• Quoted text:
————
The current system, which upgrades SDOCS from a 16-bit to a 32-bit operating environment, was delivered under tasking to the Department of Energy's (DOE) Headquarters in Washington DC. The upgrade enables current DOE Windows-based workstations (32-bit processors) to utilize SDOCS software to access the classified documents in its database. The system is being used at several locations at DOE to manage personnel security files and security policy documentation, to handle classified documents in the Office of Safeguards and Security Information Management Center, and for documentation management in the Office of Declassification. The system also has been installed at over 50 other U.S. locations, including many at Sandia National Laboratories in Albuquerque. Other uses include timecard imaging for payroll applications, and Contract Staff Augmentation.

In searching for a library of indexing functions for the 32-bit version of SDOCS, Technadyne looked for a royalty-free package that would provide clean, fast indexing, and help with programming useful user interfaces. Technadyne wanted the ability to display the location of text-hits, both in the text display window, and in the scanned document pages. Technadyne needed to allow the user to compose Boolean-logic text queries without knowledge of Boolean logic. Finally, the package Technadyne chose had to integrate easily into our Microsoft Visual C++ application framework. Technadyne found all these qualities in the dtSearch Text Retrieval Engine. SDOCS uses dtSearch to index thousands of OCR text files at a time (in a background network batch process) or to index a single document on a users menu click. The full-text searching integrates seamlessly with the other search criteria provided by SDOCS, allowing the user to narrow the search until the proper documents are located and displayed.
————
• Information given:
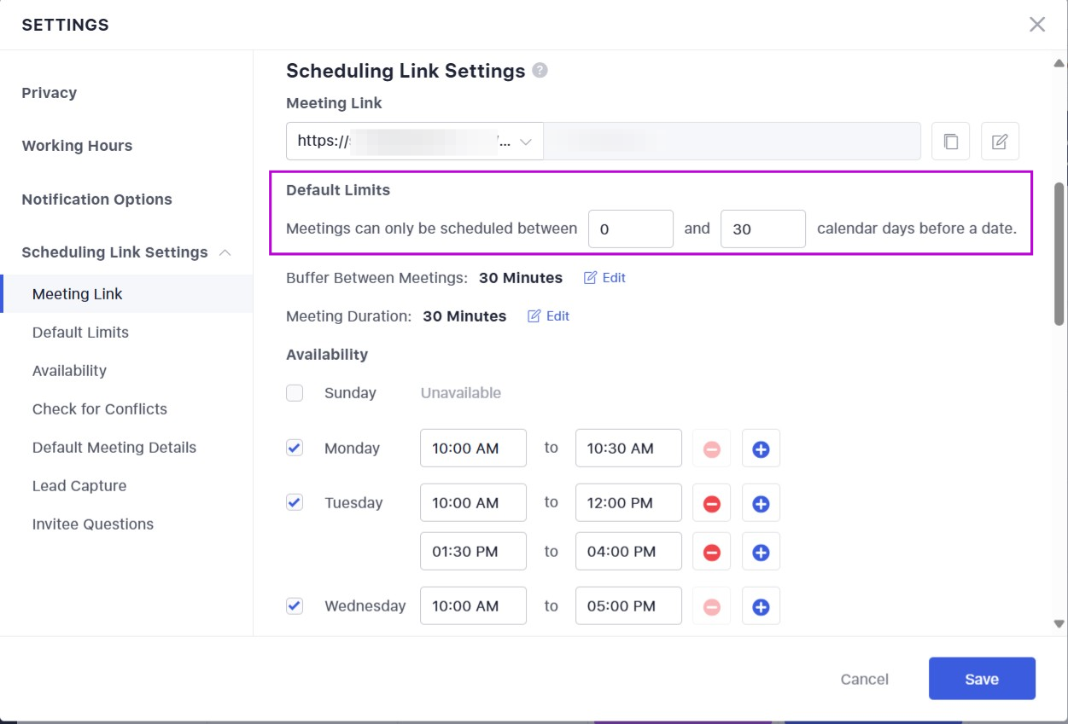
Task: Copy the meeting link to clipboard
Action: [x=950, y=142]
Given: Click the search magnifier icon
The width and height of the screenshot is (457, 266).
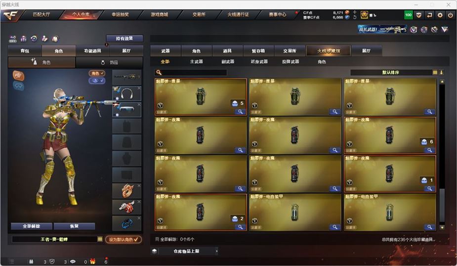Looking at the screenshot, I should click(x=159, y=72).
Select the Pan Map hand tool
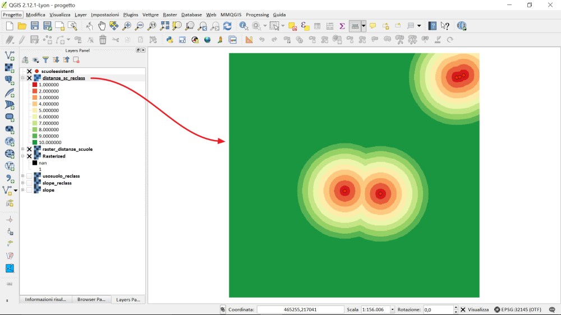 pyautogui.click(x=102, y=26)
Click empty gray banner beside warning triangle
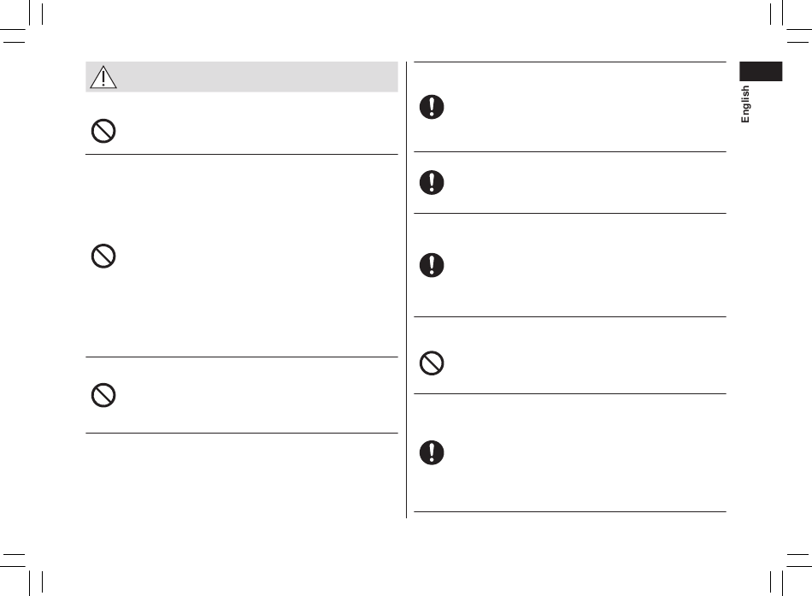The width and height of the screenshot is (812, 596). tap(258, 77)
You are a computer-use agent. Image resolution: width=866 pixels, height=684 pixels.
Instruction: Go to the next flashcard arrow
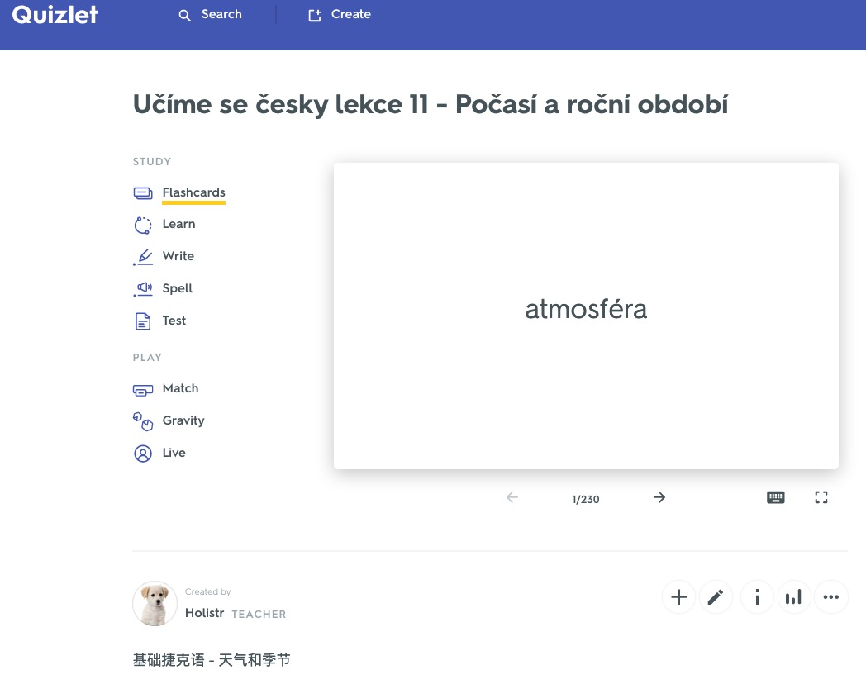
————
• Task description: According to the SDOCS text, what is the system being used for at several DOE locations?

• Answer below:
- Managing personnel security files and security policy documentation
- Handling classified documents in the Office of Safeguards and Security Information Management Center
- Documentation management in the Office of Declassification